The email also said each practice would receive two laptops for home working and, on 18 March, Butler emailed about the provision of a laptop for a member of staff with a “health condition” they would like to set up. She emailed again on 23 March, saying the practice had a “member of staff they are eager to set up”, then on 26 and 27 March Butler chased up the laptops. The tribunal said it was “clear” the laptop was intended for Keown.

However, it noted that there was no evidence to suggest that the laptops were provided to the practice, which claims they received two laptops in “late April” but added: “We of course know that no laptop was given to [Keown],” and that there was no evidence as to why a laptop was not provided to her and “why she could therefore not have worked from home”. 

On 25 March 2020, an email was sent explaining that funding would be applied for to get a new phone system to allow practices to redirect phone lines to staff working from home. Again, the tribunal said there was “no evidence” as to why a phone line was not provided to Keown, and why “telephone calls were not and could not have been diverted to her, thus enabling her to have worked from home” and that there was work available that she could have performed at home. 

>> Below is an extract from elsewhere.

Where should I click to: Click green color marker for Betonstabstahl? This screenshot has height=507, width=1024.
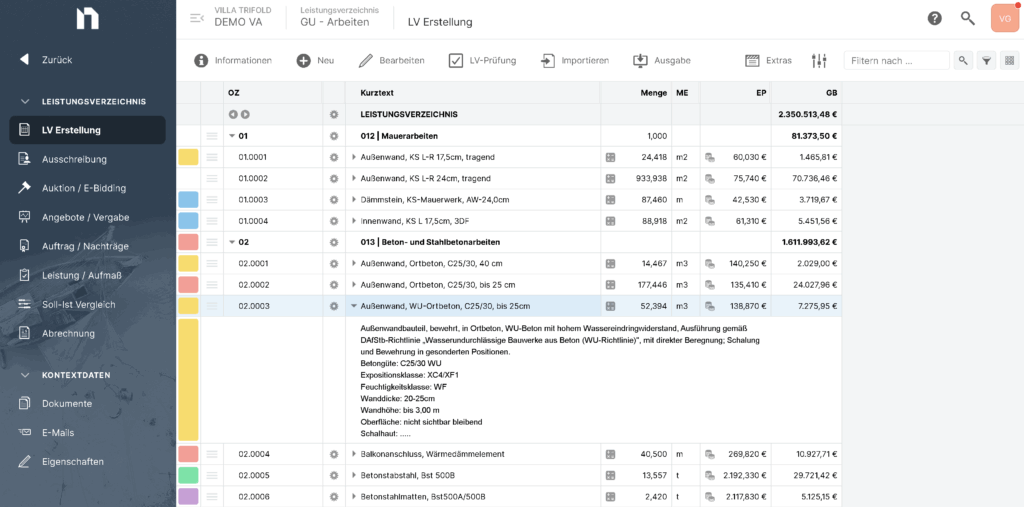[x=188, y=475]
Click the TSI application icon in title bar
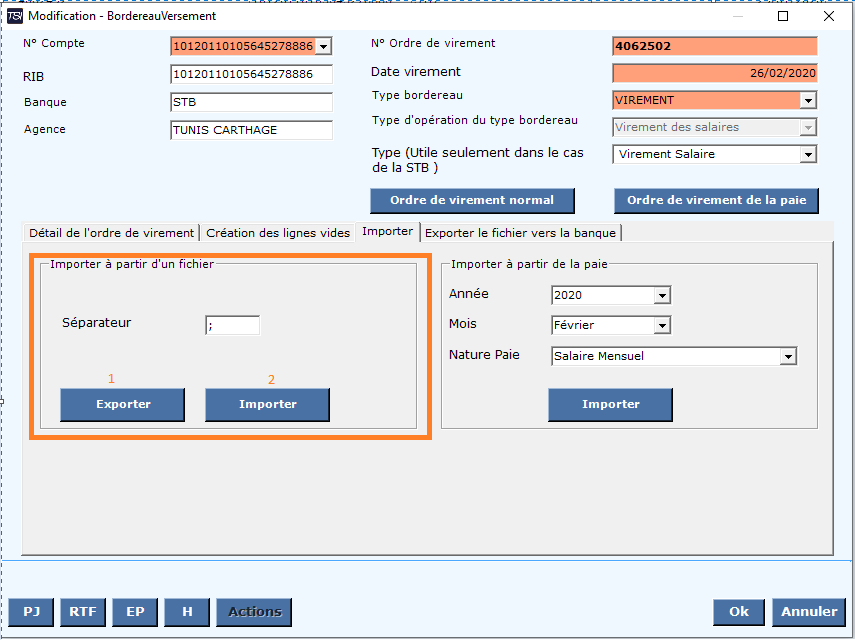The height and width of the screenshot is (640, 855). (x=14, y=16)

The tribunal said SRS claimed Keown couldn’t work from home because she was “required to perform certain tasks”, such as opening and closing the surgery, opening post, chaperoning patients and CPR. The tribunal found that none of those reasons applied, as Keown never had to chaperone, if CPR was required “other members of staff” would carry it out, and Butler told the tribunal in cross examination that they “didn’t require” two receptionists to open and close. 

Judge Apted said that SRS initiated some steps to facilitate home working but none of them were completed: “We find that [SRS] could reasonably have provided [Keown] with a laptop, that they could reasonably have diverted a telephone line to her home, and additionally and for completeness, we find that [SRS] could reasonably have reallocated work among other reception staff in order that the claimant could have worked from home.” 

The tribunal ruled that SRS put Keown at a “substantial disadvantage in comparison with persons who are not disabled”, and that a “reasonable step” would have been to allow her to work from home. It also rejected Butler’s evidence that it was “not practical for a receptionist to work from home”. 

The tribunal ordered SRS to pay Keown £45,000 for failure to make a reasonable adjustment, discrimination arising from disability, health and safety detriment and unpaid holiday pay. 

Kiersten Lucas, employment partner at Stephenson Harwood, said the case demonstrated the lengths to which employers needed to go to make reasonable adjustments, adding that it could be a “sign of things to come”. 

“The pandemic led to a seismic shift in the uptake of remote working and employers may find it increasingly difficult to refuse reasonable adjustments of this nature where there are no cogent grounds for insisting on office-based working,” said Lucas.  

SRS has been contacted for comment. Keown could not be reached.